Sinnliche Kunst-Erfahrung aus Indien

Kunstmuseum Bochum

Kunst aus Indien – da denkt man an vielarmige Götterfiguren, an bunte Malerei, ja auch an Bollywood. Das alles findet sich auch in der Ausstellung „Sparsha – Berührung der Sinne“. Die zentrale Frage im Kunstmuseum Bochum ist allerdings, wie zeitgenössische Künstler sich auf die Tradition beziehen, dabei aber ganz eigene Wege gehen.

BOCHUM

, 31.10.2014, 15:52 Uhr / Lesedauer: 1 min

Ganesa, der Sohn des Gottes Siva und zugleich der Patron der Künste, steht neben Fotografien, die eine Gesellschaft zeigen, in der Götterfiguren auch mal als eine Art Gartenzwerg vor dem Haus stehen. Direkt daneben hat Monali Meher mit roter Wolle ein Bett umwickelt. Dass Rot in Indien als heilige Farbe gilt, erfährt der Besucher aus einem Kurzführer. Den kann man gut gebrauchen. Denn vieles ist fremd in der zeitgenössischen Kunst Indiens. Ein Land, das von Ritualen geprägt ist, in dem es mehr als 300 Sprachen gibt.
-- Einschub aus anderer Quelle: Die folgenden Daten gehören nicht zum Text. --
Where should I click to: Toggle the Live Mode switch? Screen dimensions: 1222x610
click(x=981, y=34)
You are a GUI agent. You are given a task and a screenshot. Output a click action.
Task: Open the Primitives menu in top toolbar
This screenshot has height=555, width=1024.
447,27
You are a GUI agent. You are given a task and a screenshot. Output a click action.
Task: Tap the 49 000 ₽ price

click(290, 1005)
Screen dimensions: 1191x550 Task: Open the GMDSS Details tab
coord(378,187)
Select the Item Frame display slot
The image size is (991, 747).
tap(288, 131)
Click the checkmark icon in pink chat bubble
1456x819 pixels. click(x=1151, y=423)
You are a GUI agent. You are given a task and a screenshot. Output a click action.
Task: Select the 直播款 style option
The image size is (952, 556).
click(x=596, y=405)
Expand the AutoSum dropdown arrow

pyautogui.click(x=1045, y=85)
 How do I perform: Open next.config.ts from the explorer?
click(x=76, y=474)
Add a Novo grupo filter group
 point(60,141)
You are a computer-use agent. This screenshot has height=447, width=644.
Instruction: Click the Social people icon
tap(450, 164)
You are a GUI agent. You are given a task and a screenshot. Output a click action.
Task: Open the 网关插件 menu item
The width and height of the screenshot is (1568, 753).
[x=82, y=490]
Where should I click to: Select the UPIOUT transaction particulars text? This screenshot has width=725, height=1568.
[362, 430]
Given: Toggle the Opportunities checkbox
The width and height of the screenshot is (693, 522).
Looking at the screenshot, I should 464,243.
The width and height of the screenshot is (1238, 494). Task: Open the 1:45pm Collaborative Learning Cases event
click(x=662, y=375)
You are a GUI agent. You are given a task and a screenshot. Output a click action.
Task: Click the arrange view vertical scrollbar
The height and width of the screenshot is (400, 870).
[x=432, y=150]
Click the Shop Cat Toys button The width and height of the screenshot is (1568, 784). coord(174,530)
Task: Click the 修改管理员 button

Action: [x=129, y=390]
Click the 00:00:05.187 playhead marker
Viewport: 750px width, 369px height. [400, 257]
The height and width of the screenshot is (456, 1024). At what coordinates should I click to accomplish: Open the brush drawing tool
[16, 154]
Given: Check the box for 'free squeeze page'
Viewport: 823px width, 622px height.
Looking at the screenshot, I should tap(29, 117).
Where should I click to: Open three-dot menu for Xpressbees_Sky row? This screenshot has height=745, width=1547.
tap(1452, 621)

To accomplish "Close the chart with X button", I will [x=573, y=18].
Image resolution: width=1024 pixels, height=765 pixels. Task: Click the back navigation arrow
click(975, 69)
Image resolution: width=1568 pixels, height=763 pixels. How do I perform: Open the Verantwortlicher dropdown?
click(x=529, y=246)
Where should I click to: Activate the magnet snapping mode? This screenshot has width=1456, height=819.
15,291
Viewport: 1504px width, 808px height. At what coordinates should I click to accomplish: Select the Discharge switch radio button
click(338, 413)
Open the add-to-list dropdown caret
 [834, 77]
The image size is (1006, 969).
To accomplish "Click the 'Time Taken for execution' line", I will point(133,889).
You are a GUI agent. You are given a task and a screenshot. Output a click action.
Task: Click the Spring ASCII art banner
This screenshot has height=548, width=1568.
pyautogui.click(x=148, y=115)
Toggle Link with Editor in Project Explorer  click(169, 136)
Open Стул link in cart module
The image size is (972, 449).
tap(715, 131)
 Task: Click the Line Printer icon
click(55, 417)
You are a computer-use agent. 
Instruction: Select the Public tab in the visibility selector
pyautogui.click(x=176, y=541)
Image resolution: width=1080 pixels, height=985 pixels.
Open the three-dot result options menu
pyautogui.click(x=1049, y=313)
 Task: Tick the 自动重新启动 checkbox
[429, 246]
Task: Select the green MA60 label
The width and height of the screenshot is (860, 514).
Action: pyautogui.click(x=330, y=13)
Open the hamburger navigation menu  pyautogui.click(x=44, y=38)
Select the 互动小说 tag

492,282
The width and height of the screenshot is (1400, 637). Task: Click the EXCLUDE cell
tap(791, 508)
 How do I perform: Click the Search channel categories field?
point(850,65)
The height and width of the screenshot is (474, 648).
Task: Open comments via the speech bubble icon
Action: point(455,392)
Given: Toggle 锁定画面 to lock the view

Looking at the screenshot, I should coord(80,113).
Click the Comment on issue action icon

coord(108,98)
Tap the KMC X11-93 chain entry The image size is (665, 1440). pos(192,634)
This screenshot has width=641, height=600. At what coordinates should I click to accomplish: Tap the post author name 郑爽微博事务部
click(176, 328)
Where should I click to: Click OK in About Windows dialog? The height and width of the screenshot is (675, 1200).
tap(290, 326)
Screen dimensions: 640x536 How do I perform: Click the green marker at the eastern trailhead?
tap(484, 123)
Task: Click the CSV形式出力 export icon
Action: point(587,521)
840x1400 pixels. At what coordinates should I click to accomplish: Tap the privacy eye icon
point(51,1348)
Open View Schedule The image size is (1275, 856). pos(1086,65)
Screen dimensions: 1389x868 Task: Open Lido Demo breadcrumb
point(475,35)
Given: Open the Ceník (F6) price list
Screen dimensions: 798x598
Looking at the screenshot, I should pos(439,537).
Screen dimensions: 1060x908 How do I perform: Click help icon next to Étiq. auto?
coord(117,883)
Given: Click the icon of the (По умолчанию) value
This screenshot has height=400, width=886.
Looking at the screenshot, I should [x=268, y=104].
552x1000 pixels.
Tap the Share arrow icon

Von den 16 Künstlern, die zur Ausstellungseröffnung angereist sind, sprechen nur zwei von ihnen die gleiche Muttersprache. Mithu Sen bezieht sich auch darauf, wenn sie aus langem Haar eine Phantasieschrift an der Museumswand bildet. In der Alltagswelt und in der Gegenwartskunst spielt das Performative eine wichtige Rolle. Deshalb bilden Fotografie, Video, Installation und Performance einen Schwerpunkt der Ausstellung. Subodh Gupta beispielsweise, der Superstar der Kunstszene des Subkontinents, ist in einem Video zu sehen, in dem er sich unter der Dusche wäscht. Genaues Hinsehen zeigt, dass der Film rückwärts läuft, langsam legt sich Kuhdung auf den Körper. Auch er gehört zu den Künstlern, die archaisch anmutende Rituale befragen und ihnen ein zeitgenössisches Gewand geben. Eine Videoinstallation von Tejal Shah beschäftigt sich mit den Träumen der Hijras, die in Indien als geschlechtslos gelten. Daneben werden zweigeschlechtliche Götterwesen ausgestellt. Hier helfen die historischen Kunstobjekte, einen Zugang zu der fremden Kultur zu finden.